State Route 127 (SR 127) is a state highway in the U.S. state of California that connects Interstate 15 in Baker to Nevada State Route 373 at the Nevada state line, passing near the eastern boundary of Death Valley National Park. The entire length of the highway closely follows the central portion of the former Tonopah and Tidewater Railroad and loosely follows the Amargosa River.

Route description

The highway begins at I-15 in the community of Baker, the last town travelers from the Greater Los Angeles area or the Las Vegas Valley see before making their trek across Death Valley. SR 127 travels through the town of Baker as Death Valley Road before turning slightly northwest and traveling along the edge of Silver Lake, a dry lake. The road parallels Salt Creek and Silurian Lake as it crosses the Valjean Valley. SR 127 soon runs along the southeastern edge of Death Valley National Park and cuts through the mountains at Ibex Pass as it is entering Inyo County.

After passing by the turnoff for Tecopa Hot Springs, SR 127 runs concurrently with SR 178 through the community of Shoshone. SR 127 continues along the eastern edge of Death Valley National Park, passing by Eagle Mountain and the Amargosa River before intersecting SR 190 at Death Valley Junction. The road ends at the California-Nevada border, where Nevada State Route 373 begins. It is the "Lost Highway" featured in David Lynch's film Lost Highway.

### Material

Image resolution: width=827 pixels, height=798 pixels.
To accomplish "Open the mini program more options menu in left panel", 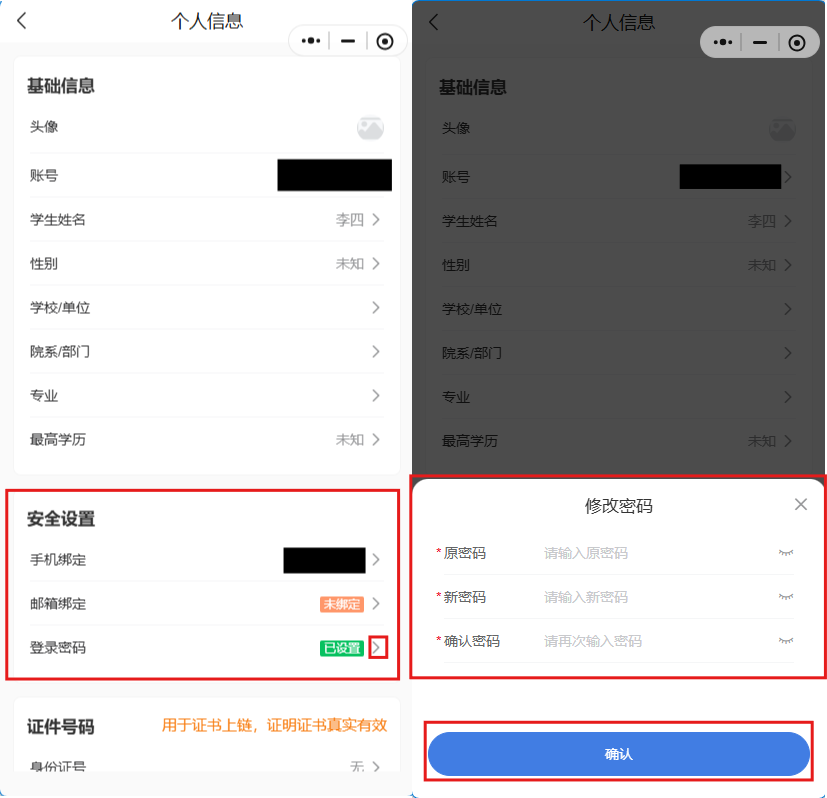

### Exercises
• a. In the State Route 127 article, which highway does SR 127 run concurrently with through Shoshone?
• b. Write out the part of the State Route 127 article that opens with the words containing "State Route 127" and closes with "the Amargosa River.", copying it word for word.

### Answers per task
• a. SR 178

• b.
State Route 127 (SR 127) is a state highway in the U.S. state of California that connects Interstate 15 in Baker to Nevada State Route 373 at the Nevada state line, passing near the eastern boundary of Death Valley National Park. The entire length of the highway closely follows the central portion of the former Tonopah and Tidewater Railroad and loosely follows the Amargosa River.